• _WHAT THE TASK ASKS_: What is needed is a copy of each line in the listing that contains "will".

• _INFORMATION SHOWN_:
::::::
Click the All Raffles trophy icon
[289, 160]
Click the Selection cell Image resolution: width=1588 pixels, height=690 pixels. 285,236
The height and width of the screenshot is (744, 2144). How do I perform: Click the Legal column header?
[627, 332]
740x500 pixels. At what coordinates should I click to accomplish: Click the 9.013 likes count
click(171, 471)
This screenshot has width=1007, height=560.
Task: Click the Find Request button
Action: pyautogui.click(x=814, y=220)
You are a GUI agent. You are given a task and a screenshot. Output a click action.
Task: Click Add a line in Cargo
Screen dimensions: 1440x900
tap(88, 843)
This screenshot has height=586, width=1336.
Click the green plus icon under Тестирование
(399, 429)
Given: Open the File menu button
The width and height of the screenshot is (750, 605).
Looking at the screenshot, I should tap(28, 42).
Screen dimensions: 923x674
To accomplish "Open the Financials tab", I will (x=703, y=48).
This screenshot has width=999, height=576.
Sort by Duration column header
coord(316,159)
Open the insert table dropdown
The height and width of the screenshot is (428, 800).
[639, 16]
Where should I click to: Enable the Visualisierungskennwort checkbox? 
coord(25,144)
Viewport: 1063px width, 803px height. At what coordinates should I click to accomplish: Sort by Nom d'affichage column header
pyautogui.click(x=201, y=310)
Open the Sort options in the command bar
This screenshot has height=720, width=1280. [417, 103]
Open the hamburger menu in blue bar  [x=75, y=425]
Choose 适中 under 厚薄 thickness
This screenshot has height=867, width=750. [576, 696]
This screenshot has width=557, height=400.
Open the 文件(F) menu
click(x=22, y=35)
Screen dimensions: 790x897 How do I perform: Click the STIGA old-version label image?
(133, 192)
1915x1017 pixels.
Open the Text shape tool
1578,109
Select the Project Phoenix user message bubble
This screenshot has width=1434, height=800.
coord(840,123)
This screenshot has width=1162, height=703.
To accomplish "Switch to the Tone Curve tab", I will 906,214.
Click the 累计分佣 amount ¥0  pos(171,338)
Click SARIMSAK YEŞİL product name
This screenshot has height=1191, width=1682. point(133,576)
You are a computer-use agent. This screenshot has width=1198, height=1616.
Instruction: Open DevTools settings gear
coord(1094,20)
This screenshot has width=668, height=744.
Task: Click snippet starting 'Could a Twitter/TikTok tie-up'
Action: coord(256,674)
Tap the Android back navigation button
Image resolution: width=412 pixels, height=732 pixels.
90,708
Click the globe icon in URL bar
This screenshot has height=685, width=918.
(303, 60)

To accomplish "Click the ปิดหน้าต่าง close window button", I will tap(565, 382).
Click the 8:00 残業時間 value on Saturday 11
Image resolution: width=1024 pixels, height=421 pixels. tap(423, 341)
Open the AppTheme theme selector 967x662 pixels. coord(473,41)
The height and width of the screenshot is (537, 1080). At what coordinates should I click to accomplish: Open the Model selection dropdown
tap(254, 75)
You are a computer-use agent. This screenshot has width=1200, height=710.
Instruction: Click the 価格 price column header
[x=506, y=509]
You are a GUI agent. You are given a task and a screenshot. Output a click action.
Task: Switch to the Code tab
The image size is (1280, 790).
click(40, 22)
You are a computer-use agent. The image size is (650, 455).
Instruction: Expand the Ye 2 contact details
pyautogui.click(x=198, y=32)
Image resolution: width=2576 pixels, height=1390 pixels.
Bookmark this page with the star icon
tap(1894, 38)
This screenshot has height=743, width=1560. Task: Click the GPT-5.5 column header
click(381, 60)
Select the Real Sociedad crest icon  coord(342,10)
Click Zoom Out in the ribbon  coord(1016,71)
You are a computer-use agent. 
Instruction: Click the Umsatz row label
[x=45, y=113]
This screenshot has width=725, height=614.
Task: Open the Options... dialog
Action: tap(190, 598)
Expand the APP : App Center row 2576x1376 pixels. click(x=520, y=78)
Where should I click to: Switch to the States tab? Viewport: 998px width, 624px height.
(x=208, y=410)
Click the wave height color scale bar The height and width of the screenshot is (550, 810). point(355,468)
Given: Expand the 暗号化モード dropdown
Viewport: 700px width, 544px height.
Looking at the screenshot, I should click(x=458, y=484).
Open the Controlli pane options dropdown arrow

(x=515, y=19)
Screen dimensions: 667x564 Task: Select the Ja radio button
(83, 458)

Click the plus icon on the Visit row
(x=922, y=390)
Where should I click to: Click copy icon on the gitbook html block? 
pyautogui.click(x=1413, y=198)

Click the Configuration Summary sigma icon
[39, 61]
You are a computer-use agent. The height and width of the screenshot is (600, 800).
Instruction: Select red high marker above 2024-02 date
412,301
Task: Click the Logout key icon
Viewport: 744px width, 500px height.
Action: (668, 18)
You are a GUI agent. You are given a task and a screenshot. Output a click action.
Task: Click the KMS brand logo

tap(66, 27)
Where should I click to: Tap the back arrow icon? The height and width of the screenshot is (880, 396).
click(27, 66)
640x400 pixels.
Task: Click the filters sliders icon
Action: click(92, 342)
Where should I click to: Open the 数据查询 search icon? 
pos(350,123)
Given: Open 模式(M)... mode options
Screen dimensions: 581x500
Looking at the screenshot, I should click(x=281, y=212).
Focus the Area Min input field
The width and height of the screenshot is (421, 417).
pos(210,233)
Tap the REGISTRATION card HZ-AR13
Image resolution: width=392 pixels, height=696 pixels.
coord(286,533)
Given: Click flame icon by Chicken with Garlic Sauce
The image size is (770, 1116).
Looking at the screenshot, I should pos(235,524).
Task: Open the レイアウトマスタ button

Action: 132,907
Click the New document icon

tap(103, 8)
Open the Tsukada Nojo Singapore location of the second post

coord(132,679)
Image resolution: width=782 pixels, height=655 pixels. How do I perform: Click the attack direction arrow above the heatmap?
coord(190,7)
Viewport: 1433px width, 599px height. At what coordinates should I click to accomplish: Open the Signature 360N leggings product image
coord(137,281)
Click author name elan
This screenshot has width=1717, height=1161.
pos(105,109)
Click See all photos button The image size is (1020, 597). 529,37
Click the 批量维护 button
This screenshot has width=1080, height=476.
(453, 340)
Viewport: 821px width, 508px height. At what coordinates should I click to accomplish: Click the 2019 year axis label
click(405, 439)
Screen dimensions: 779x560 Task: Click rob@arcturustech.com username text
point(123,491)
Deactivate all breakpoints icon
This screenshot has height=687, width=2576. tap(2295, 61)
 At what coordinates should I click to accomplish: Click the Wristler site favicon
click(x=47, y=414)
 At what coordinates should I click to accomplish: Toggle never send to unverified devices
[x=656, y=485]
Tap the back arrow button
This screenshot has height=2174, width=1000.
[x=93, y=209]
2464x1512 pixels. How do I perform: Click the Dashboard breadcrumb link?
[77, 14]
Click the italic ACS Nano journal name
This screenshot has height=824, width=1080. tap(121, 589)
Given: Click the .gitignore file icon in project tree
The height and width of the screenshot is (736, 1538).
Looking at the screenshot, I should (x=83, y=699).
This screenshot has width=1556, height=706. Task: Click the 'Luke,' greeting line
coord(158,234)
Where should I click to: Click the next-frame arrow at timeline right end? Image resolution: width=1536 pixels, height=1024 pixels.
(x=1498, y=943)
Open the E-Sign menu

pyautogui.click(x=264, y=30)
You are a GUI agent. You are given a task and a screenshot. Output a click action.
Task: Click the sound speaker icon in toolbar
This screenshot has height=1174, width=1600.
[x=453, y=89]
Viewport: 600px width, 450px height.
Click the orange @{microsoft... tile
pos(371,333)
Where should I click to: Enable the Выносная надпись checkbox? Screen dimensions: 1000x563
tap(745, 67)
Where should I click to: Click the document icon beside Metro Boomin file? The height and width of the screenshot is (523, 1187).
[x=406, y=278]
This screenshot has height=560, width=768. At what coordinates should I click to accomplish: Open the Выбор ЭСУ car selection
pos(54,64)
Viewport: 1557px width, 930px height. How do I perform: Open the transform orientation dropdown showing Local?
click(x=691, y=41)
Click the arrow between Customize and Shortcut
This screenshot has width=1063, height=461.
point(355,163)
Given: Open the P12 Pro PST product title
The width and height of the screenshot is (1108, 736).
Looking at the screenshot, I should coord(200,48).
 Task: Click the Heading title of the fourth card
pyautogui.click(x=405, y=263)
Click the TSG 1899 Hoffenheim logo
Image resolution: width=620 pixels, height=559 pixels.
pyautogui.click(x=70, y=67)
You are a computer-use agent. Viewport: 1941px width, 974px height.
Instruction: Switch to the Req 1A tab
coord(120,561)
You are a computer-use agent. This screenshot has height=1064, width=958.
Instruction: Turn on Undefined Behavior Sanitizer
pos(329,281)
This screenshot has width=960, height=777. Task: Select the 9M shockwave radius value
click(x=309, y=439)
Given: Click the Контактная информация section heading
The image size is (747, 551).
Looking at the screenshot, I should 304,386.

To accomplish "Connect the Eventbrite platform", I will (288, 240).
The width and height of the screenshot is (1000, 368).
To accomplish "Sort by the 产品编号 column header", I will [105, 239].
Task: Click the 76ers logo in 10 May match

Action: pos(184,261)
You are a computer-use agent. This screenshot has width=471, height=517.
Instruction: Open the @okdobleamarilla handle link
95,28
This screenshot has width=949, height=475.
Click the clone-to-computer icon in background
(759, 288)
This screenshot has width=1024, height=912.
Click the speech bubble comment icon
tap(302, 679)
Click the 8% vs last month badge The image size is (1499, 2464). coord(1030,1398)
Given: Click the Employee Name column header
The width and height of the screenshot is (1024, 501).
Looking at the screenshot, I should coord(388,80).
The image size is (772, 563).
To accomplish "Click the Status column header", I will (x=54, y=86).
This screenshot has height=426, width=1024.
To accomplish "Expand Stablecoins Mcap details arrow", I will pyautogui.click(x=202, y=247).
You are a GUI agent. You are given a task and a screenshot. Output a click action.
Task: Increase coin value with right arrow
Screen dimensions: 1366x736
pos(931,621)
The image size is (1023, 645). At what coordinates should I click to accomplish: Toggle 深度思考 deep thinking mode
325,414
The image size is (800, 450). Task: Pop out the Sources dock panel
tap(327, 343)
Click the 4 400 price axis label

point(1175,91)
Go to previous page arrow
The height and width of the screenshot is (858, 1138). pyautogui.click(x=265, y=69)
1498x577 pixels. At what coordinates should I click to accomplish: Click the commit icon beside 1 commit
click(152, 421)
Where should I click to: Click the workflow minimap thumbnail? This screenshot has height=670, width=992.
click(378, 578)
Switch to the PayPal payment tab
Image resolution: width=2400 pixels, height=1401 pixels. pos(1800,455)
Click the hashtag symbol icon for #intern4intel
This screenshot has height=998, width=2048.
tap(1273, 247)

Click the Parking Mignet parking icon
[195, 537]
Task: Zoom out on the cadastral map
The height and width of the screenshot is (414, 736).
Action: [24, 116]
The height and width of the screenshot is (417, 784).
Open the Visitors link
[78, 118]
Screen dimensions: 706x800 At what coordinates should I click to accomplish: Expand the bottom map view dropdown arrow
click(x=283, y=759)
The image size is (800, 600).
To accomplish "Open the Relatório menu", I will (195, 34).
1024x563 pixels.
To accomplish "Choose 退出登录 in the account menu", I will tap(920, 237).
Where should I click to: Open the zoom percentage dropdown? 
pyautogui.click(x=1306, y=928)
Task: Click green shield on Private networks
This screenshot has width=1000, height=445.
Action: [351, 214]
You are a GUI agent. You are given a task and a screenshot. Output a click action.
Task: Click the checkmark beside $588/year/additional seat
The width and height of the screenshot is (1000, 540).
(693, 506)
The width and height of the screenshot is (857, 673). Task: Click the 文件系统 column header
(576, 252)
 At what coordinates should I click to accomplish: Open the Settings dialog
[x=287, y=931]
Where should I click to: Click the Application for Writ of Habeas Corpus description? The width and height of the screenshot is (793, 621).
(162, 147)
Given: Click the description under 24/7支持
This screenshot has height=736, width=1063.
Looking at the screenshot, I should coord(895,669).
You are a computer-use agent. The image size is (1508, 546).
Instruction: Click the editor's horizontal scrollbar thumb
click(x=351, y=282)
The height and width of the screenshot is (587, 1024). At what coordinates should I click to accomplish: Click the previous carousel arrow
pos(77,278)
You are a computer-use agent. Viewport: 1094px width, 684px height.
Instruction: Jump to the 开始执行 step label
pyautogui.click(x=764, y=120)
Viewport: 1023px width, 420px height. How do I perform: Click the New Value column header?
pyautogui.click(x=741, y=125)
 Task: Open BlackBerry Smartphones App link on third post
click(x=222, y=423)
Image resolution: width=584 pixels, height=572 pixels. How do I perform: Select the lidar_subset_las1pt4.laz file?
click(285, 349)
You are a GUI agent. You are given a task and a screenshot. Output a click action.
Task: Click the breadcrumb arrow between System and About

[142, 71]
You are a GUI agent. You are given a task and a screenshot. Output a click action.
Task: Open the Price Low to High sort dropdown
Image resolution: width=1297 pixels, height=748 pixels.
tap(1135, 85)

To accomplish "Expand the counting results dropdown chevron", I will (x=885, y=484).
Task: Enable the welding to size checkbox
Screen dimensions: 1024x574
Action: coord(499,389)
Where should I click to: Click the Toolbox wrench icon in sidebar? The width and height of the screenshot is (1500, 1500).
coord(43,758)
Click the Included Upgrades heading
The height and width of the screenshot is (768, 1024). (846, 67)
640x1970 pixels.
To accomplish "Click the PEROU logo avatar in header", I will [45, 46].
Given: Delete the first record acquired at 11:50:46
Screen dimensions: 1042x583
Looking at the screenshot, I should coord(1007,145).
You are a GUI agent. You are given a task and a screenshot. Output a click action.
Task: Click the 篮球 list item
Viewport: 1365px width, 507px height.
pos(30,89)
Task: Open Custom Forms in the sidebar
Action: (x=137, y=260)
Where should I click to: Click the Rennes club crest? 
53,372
::::::
• _SOLUTION TO THE EXERCISE_:
To accomplish "Open the Financials tab", I will (x=703, y=48).
To accomplish "Switch to the Tone Curve tab", I will 906,214.
To accomplish "Click the ปิดหน้าต่าง close window button", I will tap(565, 382).
To accomplish "Connect the Eventbrite platform", I will (288, 240).
To accomplish "Sort by the 产品编号 column header", I will [105, 239].
To accomplish "Click the Status column header", I will (x=54, y=86).
To accomplish "Expand Stablecoins Mcap details arrow", I will pyautogui.click(x=202, y=247).
To accomplish "Open the Relatório menu", I will (195, 34).
To accomplish "Choose 退出登录 in the account menu", I will tap(920, 237).
To accomplish "Expand the counting results dropdown chevron", I will (x=885, y=484).
To accomplish "Click the PEROU logo avatar in header", I will [45, 46].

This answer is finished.